Short listed Industrial Areas (IAs):

• Meerut – Muzaffarnagar Industrial Area in Uttar Pradesh, Engineering/ Manufacturing;

• Faridabad – Palwal Industrial Area in Haryana, Engineering & Manufacturing;

• Jaipur – Dausa Industrial Area in Rajasthan, Marble/Leather/Textile;

• Neemuch – Nayagaon Industrial Area in Madhya Pradaesh

• Industrial Area with Greenfield Port at Alewadi/ Dighi in Maharashtra, Greenfield Port Based

It is envisaged that a four-tier system, as institutional framework, would be set up for the implementation of DMIC. It constitutes:


• An Apex body, headed by the Finance Minister with concerned Central Ministers and Chief Ministers of respective DMIC States as Members for overall guidance, planning, and approvals;


• A Corporate entity, Delhi Mumbai Industrial Corridor Development Corporation (DMICDC), specially envisaged to coordinate Project Development, Finance and Implementation, headed by a full time CMD and having representation from the central government, state governments and FIs;


• A State-level Coordination Entity/ Nodal Agency responsible for coordination between the DMICDC and various state government entities and the project implementing agencies/ special purpose vehicles.


• Project specific special purpose vehicles (SPVs) who would actually implement the projects. These SPVs can be owned by state Governments in terms of governance structure, Board of Directors etc. Some of these SPVs can also be formed by central/state governments and their agencies.

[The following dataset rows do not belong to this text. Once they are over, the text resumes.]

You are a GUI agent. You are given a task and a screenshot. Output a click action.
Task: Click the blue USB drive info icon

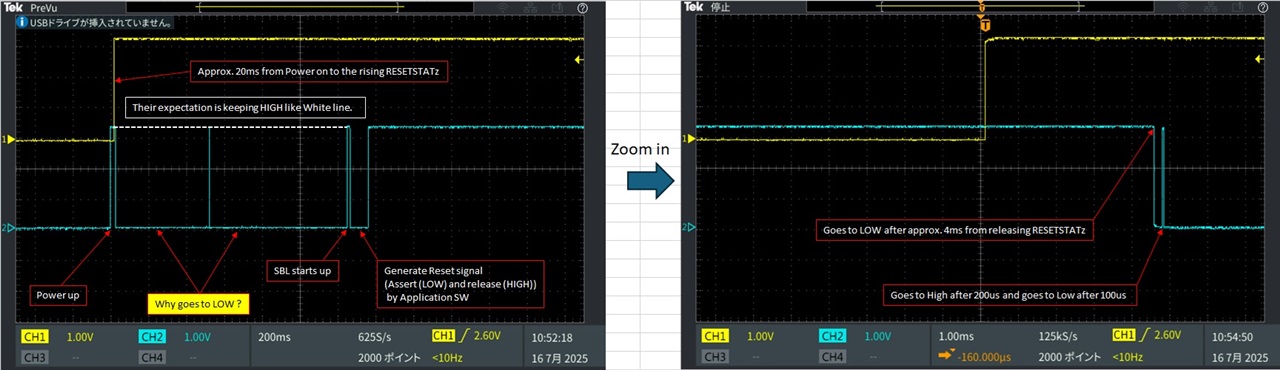click(x=21, y=20)
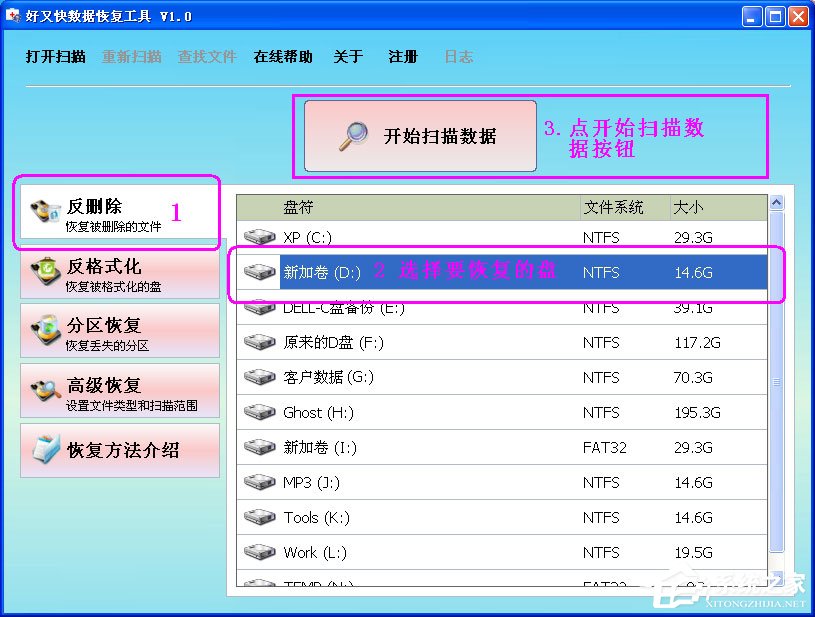Screen dimensions: 815x617
Task: Select the 反删除 undelete recovery icon
Action: coord(46,209)
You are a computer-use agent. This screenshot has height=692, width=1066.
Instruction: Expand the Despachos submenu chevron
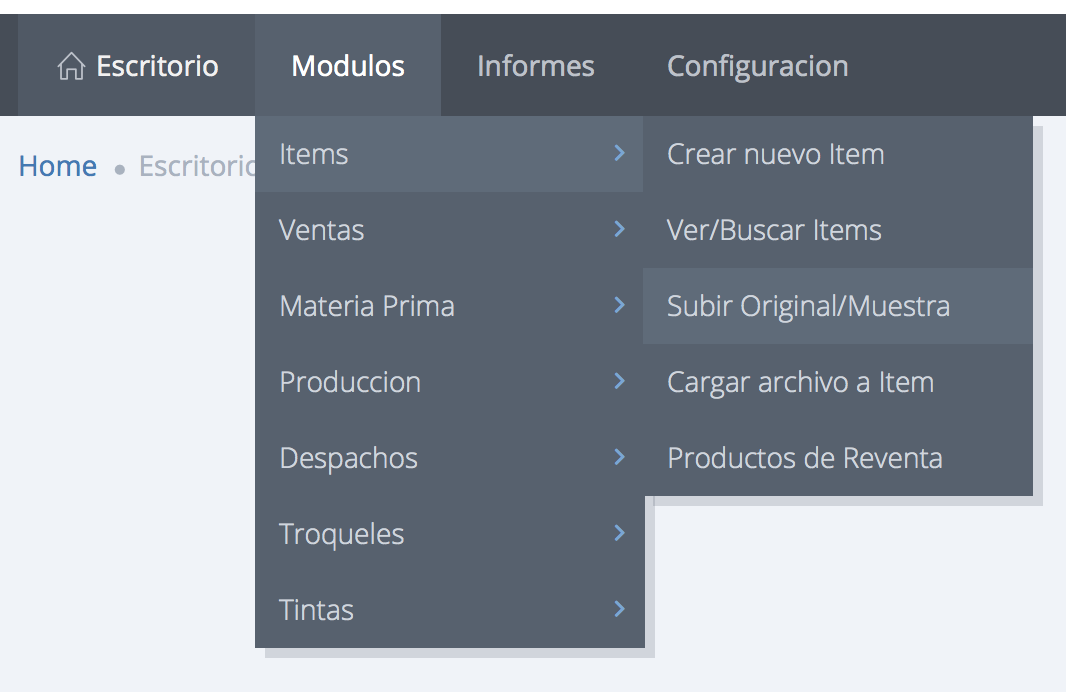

The corridor project likely to be implemented in two phases namely – Phase-I & Phase-II. An estimated $90 to $100 billion would be required to create the infrastructure in the first phase of the project. Japanese companies are expected to invest over $10 billion in the proposed corridor during the first phase. The first phase of the corridor which includes development of cities is scheduled to be completed by 2018 and rest of the phases will extend upto 2030.
Dholera, which is 120 km from Ahmedabad is to be developed as a heavy engineering zone in phase I.  It is being planned as a self-sustainable eco-city with modern infrastructure. Once developed, it will cater to a population of 20 Lakh and create eight lakh jobs. After Chandigarh, Dholera will appear as a pre-planned city in the country with facilities like housing, schools, shopping complexes. Most of the construction will be vertical rather than horizontal to create space and save energy.
Apart from Dholera, there will be six cities along the corridor which will be self-sustainable in water, electricity and power. They will have their own gas-based power plants and an industrial waste recycling facility. The cities will utilize all their waste, based on Japan’s Kitakyushu model. In Maharashtra, a new city will be developed near Dighi Port spread across 350sq.km. The other cities will come up in Rajasthan, Haryana, Uttar Pradesh and Madhya Pradesh.
 All roofs in the cities will have rainwater harvesting system and solar panels. Solid waste will be recycled in a special plant and converted into household items. A consortium of four Japanese companies- Toshiba, Mitsubishi, Hitachi and JGC has started work on developing recycling units in Haryana, Gujarat, Maharashtra and Rajasthan.
 The cost of developing Dholera is 150,000 crore, with the Government making an initial investment of 13,000 crore. Thirty percent of the total cost will be borne by the Government while the rest will be oublic-private partnership.
Six gas based power plants-two in Gujarat and Maharashtra and one each in Madhya Pradesh and Rajasthan- will be established. One solar power plant will come up in Rajasthan. In the first phase, two Greenfield airports will come up in Gujarat and Rajasthan. The sites are being selected.The Gujarat Government has already acquired the land for the project while the other Governments are in the process of acquisition. Since 70 % of the project will depend on private investment, lots of concerns may come up regarding the approvals.